Tribunal de Maputo confirma decisão de anular suspensão de histórico Muchanga da Renamo

Maputo, 15 mai 2026 (Lusa) — O tribunal de Maputo manteve a decisão favorável ao histórico da Resistência Nacional Moçambicana (Renamo) António Muchanga, confirmando a anulação da sua suspensão, após o partido não ter apresentado contraditório no processo de providência de cautelar.

No despacho datado de 12 de maio, a que a Lusa teve hoje acesso, a nona Secção Cível do Tribunal Judicial da Cidade de Maputo refere que a Renamo, enquanto requerida no processo, não compareceu à audiência nem apresentou justificação considerada juridicamente atendível, deixando de exercer o direito de defesa nesta fase processual.

Perante essa ausência, o tribunal entende que não foram apresentados elementos capazes de contrariar os fundamentos que levaram a decretar a medida cautelar – de levantar a suspensão de membro do partido -, decidindo, por isso, manter “íntegros os pressupostos legais” que sustentam a providência.

O caso insere-se num conflito interno na Renamo que opõe António Muchanga à atual liderança, de Ossufo Momade.

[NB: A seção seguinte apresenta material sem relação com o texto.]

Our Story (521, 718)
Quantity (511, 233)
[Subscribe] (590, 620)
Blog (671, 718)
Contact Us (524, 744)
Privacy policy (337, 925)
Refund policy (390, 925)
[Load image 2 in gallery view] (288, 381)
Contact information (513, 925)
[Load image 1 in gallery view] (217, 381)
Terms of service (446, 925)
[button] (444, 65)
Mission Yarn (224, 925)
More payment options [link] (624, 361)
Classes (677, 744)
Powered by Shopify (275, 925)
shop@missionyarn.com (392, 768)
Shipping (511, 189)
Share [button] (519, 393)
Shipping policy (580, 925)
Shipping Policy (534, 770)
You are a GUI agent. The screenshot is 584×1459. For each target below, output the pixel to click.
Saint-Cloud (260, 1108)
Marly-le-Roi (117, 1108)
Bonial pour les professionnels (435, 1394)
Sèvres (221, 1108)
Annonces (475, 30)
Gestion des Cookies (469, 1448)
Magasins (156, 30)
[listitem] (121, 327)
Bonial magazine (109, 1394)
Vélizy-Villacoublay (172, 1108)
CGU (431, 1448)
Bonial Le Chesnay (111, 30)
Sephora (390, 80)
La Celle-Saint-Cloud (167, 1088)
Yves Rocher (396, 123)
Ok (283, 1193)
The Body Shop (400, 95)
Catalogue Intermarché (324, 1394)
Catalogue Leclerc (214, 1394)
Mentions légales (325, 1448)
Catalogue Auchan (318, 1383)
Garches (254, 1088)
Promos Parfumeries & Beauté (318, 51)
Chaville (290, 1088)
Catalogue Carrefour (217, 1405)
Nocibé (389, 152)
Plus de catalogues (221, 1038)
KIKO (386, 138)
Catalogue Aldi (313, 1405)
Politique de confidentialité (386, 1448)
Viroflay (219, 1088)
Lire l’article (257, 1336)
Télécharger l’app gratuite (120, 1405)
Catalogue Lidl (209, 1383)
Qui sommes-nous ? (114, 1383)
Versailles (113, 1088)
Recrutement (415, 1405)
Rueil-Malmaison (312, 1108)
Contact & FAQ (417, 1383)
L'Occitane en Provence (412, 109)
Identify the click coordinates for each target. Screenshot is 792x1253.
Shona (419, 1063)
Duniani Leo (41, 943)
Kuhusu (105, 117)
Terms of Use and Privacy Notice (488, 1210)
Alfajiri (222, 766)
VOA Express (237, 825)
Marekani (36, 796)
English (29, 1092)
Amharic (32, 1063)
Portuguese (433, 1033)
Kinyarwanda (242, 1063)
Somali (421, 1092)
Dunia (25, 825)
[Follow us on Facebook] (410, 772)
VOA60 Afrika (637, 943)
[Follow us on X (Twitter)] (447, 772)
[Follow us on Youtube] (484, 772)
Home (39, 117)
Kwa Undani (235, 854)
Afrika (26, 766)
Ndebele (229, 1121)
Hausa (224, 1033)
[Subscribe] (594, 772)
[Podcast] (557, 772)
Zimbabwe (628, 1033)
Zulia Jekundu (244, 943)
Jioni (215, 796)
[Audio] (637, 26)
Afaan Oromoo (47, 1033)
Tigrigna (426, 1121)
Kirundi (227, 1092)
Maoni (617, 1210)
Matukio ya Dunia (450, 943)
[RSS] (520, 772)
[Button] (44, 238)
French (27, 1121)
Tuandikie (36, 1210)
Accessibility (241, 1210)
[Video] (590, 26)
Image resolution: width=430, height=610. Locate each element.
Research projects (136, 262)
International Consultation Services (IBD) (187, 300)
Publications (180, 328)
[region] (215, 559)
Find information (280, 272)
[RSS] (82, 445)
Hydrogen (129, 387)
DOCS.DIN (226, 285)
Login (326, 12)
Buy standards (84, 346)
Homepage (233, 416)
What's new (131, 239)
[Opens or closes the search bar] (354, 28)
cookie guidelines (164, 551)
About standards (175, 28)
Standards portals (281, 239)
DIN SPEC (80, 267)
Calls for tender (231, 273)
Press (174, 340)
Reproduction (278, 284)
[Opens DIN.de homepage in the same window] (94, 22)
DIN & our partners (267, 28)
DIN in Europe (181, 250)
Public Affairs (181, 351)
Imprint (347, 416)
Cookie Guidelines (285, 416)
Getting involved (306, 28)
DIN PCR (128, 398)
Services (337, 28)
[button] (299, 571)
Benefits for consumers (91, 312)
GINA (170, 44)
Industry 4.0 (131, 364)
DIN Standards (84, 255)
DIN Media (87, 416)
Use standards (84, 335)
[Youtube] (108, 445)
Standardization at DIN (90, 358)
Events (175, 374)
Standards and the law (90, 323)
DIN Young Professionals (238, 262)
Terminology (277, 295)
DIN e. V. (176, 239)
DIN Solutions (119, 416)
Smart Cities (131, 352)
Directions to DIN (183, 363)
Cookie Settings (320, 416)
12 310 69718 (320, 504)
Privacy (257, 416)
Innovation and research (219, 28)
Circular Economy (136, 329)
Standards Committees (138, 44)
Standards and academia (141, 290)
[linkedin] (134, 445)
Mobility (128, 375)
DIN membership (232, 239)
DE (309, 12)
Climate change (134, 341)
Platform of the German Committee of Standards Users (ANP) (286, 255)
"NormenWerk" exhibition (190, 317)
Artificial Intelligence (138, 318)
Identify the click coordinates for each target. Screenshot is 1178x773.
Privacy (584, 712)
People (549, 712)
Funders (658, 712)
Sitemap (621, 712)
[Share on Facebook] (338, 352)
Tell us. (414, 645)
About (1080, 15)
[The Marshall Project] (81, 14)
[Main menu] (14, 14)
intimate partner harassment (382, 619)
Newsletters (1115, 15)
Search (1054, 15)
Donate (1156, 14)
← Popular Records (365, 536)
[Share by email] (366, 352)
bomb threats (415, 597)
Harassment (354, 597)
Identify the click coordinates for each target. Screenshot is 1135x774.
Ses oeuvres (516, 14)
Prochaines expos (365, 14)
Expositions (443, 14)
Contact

O político, membro do partido desde agosto de 1992, tem contestado publicamente Momade, sobretudo após os resultados das eleições de 2024, que retiraram à Renamo o estatuto histórico de principal força da oposição.

A suspensão surgiu após declarações públicas em que o político apelou à saída do presidente do partido, tendo também participado em movimentos de contestação interna que incluem ex-guerrilheiros e ocupação de sedes partidárias.

A decisão judicial confirma, assim, a suspensão dos efeitos da sanção interna aplicada a Muchanga, que tinha sido afastado do partido, por tempo indeterminado, na sequência de críticas públicas à liderança do presidente da Renamo, Ossufo Momade.

Na base da decisão está o entendimento do tribunal de que a suspensão do antigo deputado apresenta indícios de ilegalidade, nomeadamente por ausência de processo disciplinar prévio, falta de garantia do direito ao contraditório e inexistência de notificação formal ao visado.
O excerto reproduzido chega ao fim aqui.